Several of the chemicals included on the list have been assigned ‘safe harbour levels’, which are levels of exposure below which the chemical is considered to not pose a risk. Crucially, the safe harbour levels are not based upon the total concentration of the chemical present in the product, but rather upon the amount that the user would be exposed to, expressed in micrograms per day (µg/day).
This can present challenges for companies to demonstrate that the exposure would fall below this level. If no listed chemicals are present in the product, or if the total amount present is below the safe harbour level, it can be inferred that exposure will not occur, and a warning label is not required.

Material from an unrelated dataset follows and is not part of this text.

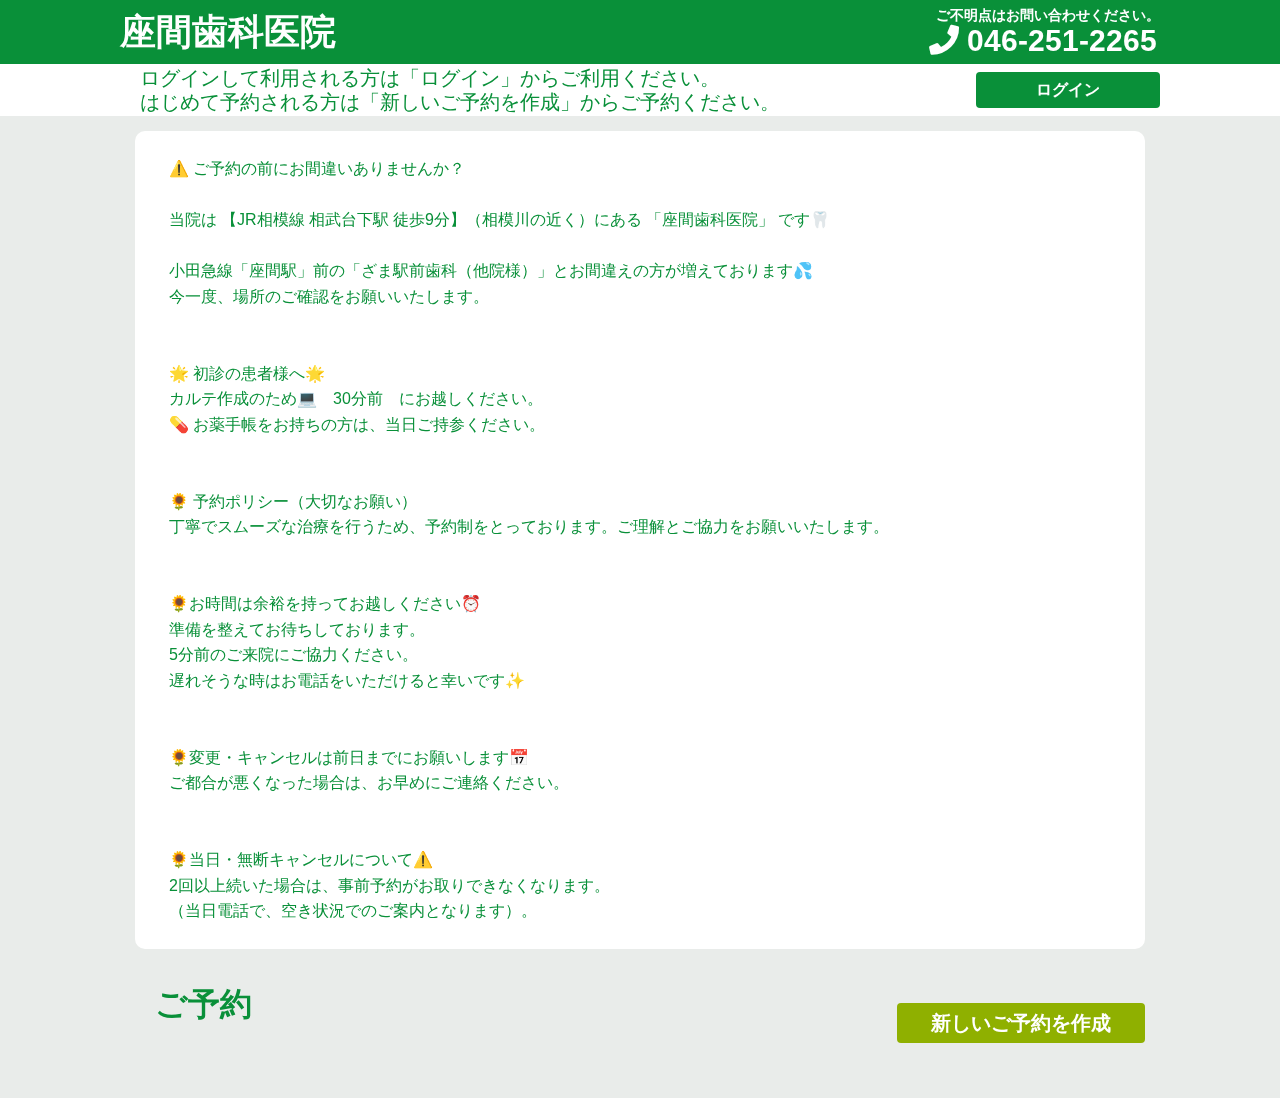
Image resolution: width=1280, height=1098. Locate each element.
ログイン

However, if the amounts of any listed chemicals present in the product exceed the safe harbour level, further calculations will be needed to ascertain the exposure of the consumer in order to demonstrate that a warning label would not be required. Currently, only approximately one-third of chemicals listed have a safe harbour level, meaning that a warning label will be required for the majority of substances if they are present at a detectable level.
Proposition 65 requires that warnings be clearly visible to the consumer at point of sale – usually taking the form of an affixed label. Consideration must also be given to online purchases, where the warning must either be present on the product page or accessible through a hyperlink. Although there is no penalty for including an inaccurate or unnecessary warning label, this is strongly discouraged by OEHHA, as it undermines the purpose of the legislation and will ultimately be harmful to both consumers and the businesses involved.
With the REACH Annex XVII, Proposition 65 restrictions and the legal obligations concerned with SVHCs, testing a product against the full list of substances would place a significant financial burden on the supply chain. Declarations by manufacturers that the listed substances are absent are seen as industry good practice in conjunction with some laboratory testing regime.
Fortunately, performing full testing is rarely necessary, as some of the chemicals listed have very specific uses and would not be applicable to supported or unsupported gloves. Furthermore, because products can still be placed on the market if they contain substances listed in Proposition 65 or the Candidate List, the focus of a testing strategy is to provide insight into which legal obligations apply and to protect the company in the event of an allegation being made.
Therefore, a risk assessment approach is recommended. This relies upon knowledge of the materials used in a product, and an understanding of which substances these may contain. As well as considering substances which are deliberately used in the formulation, consideration must be given to by-products, derivatives or contaminants that could be introduced during the production process. For example, polycyclic aromatic hydrocarbons (PAHs), which are included within REACH Annex XVII, California Proposition 65 and the Candidate List of SVHCs, can arise from contamination within extender oils used in the rubber manufacturing process.
In some cases, screening testing can be used to assess for multiple substances using a single determination. This is particularly effective for testing polymeric materials that may contain metal compounds as pigments or stabilisers. Using ‘Inductively Coupled Plasma Optical Emission Spectroscopy’ (ICP-OES) analysis, a total acid digestion of a material can be screened simultaneously for many metallic elements. Results from these tests can give confidence that specific SVHCs are absent, and can also be used to test for heavy metals included within California Proposition 65. Alternatively, they could prompt further investigation if concerns are indicated.
To summarise, in addition to the product-specific requirements that must be met in order for gloves to bear the CE and/or UKCA marks, there are additional obligations of which companies should be aware when selling into the European and US markets. Such obligations will not usually be assessed by Notified Bodies or Approved Bodies as part of the certification process, as they relate to the sharing of information rather than prohibitions on placing the product onto the market.
Nonetheless, failure to meet these obligations can have severe legal consequences, and so it is essential that companies are aware of their responsibilities and take steps to ensure compliance. The key pieces of legislation to be aware of are REACH within the EU and UK, and California Proposition 65 in the USA. These are quite complex pieces of legislation, imposing restrictions upon hundreds of different chemical substances, not all of which are applicable to the glove industry.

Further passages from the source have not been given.